- _Entries shown_
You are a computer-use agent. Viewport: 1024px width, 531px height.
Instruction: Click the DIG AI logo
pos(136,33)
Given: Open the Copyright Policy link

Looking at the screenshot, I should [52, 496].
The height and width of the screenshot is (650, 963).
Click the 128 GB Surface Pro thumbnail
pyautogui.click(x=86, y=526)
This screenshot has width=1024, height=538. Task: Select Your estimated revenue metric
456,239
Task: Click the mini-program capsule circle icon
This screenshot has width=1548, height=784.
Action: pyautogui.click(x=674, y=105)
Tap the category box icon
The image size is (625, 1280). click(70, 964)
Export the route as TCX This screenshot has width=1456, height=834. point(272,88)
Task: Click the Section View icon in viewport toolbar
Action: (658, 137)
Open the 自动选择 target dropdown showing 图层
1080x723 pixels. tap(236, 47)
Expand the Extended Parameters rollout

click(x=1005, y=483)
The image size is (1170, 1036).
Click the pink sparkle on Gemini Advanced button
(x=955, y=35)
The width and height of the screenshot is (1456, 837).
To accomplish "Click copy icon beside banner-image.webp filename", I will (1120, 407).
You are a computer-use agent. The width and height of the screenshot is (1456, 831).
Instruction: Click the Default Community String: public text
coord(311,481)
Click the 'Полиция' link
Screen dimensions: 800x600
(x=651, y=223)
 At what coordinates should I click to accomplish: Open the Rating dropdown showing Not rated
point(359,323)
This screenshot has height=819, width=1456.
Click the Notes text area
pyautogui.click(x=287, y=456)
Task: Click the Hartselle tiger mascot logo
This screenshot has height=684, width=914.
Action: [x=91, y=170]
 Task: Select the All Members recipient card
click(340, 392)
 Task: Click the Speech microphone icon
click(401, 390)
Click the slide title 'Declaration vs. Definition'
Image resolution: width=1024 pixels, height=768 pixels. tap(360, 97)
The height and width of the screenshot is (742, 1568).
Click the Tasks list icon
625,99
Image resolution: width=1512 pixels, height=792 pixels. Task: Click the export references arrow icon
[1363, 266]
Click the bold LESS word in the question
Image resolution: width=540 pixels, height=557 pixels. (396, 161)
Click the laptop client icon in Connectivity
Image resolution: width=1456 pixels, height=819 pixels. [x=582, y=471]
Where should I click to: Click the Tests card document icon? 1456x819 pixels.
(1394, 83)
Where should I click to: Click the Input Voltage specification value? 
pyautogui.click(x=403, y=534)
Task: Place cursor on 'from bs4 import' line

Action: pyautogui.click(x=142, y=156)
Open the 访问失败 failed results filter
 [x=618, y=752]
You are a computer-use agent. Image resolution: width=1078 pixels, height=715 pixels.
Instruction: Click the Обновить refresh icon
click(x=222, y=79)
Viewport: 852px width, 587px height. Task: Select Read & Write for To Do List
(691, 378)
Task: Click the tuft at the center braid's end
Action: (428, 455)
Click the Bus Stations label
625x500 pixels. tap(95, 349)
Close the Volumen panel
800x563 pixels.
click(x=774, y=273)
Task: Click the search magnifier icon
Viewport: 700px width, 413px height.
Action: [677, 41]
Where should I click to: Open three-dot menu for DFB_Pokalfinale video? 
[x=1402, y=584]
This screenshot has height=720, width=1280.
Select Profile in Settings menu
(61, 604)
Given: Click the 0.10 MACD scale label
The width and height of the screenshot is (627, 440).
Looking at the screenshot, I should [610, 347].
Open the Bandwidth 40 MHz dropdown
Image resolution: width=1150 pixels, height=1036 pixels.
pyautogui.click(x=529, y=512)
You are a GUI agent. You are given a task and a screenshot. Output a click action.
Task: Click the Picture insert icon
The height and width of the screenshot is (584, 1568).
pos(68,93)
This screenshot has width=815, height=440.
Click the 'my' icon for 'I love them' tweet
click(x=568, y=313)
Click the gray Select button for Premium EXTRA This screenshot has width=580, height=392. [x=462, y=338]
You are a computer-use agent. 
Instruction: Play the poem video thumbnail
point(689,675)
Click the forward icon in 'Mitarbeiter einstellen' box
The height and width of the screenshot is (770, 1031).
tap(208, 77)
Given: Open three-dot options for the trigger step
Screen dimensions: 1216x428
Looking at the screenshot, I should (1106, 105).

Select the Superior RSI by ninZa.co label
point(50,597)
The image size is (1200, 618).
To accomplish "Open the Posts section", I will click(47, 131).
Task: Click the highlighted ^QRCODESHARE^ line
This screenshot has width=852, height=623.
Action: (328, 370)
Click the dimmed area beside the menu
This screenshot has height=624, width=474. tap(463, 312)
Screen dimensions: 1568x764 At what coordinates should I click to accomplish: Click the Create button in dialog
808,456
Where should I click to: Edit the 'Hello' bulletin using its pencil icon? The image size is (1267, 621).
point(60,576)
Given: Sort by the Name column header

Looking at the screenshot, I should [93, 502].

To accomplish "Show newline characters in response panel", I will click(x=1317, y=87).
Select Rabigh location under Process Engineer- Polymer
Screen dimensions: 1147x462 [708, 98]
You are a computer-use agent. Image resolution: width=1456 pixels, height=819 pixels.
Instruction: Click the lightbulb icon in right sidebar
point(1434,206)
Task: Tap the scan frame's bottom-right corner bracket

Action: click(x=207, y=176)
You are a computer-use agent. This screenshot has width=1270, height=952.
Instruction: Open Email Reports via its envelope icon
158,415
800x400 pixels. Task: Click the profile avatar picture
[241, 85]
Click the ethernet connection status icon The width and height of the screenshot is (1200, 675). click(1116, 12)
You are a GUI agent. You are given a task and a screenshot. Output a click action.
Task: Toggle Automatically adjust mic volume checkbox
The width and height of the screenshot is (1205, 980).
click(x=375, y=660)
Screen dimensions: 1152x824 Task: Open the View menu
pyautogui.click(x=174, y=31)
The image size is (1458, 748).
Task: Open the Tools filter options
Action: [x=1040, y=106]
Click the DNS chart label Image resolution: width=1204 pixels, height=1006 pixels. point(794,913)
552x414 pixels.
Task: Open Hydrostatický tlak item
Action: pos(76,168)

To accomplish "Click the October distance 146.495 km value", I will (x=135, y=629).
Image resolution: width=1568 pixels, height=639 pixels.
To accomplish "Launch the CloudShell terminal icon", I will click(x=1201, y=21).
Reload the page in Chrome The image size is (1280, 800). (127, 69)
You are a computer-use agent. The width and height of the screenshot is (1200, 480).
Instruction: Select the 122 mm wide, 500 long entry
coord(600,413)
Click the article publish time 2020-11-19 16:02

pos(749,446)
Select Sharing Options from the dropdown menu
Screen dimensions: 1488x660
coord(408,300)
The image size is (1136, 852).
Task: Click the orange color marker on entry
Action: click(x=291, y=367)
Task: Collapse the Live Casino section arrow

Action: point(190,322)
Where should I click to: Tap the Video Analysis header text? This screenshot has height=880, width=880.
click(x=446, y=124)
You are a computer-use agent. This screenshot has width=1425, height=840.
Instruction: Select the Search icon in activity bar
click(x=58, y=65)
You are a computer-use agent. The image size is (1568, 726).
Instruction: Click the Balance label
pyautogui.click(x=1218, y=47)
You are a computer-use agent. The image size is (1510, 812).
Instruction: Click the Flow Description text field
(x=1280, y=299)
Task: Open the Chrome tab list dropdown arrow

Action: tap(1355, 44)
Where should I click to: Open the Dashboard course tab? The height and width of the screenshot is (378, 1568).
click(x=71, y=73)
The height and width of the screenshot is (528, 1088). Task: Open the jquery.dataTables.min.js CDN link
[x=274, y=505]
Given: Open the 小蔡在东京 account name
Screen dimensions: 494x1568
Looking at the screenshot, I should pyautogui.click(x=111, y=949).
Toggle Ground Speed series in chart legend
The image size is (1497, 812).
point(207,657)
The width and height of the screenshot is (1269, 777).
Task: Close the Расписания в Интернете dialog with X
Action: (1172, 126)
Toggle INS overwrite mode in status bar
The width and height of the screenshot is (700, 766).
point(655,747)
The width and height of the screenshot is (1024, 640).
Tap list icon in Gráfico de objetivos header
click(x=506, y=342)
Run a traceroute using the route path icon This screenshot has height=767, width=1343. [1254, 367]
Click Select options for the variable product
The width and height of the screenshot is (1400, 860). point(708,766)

- _Direction_
Put the lines, from the first one through the one with "will (1120, 407).", into a Markdown table with the columns Row and Text. Give each line its own numbered row and leave out any blank lines.

- _Response for this exercise_
| Row | Text |
|---|---|
| 1 | You are a computer-use agent. Viewport: 1024px width, 531px height. |
| 2 | Instruction: Click the DIG AI logo |
| 3 | pos(136,33) |
| 4 | Given: Open the Copyright Policy link |
| 5 | Looking at the screenshot, I should [52, 496]. |
| 6 | The height and width of the screenshot is (650, 963). |
| 7 | Click the 128 GB Surface Pro thumbnail |
| 8 | pyautogui.click(x=86, y=526) |
| 9 | This screenshot has width=1024, height=538. Task: Select Your estimated revenue metric |
| 10 | 456,239 |
| 11 | Task: Click the mini-program capsule circle icon |
| 12 | This screenshot has width=1548, height=784. |
| 13 | Action: pyautogui.click(x=674, y=105) |
| 14 | Tap the category box icon |
| 15 | The image size is (625, 1280). click(70, 964) |
| 16 | Export the route as TCX This screenshot has width=1456, height=834. point(272,88) |
| 17 | Task: Click the Section View icon in viewport toolbar |
| 18 | Action: (658, 137) |
| 19 | Open the 自动选择 target dropdown showing 图层 |
| 20 | 1080x723 pixels. tap(236, 47) |
| 21 | Expand the Extended Parameters rollout |
| 22 | click(x=1005, y=483) |
| 23 | The image size is (1170, 1036). |
| 24 | Click the pink sparkle on Gemini Advanced button |
| 25 | (x=955, y=35) |
| 26 | The width and height of the screenshot is (1456, 837). |
| 27 | To accomplish "Click copy icon beside banner-image.webp filename", I will (1120, 407). |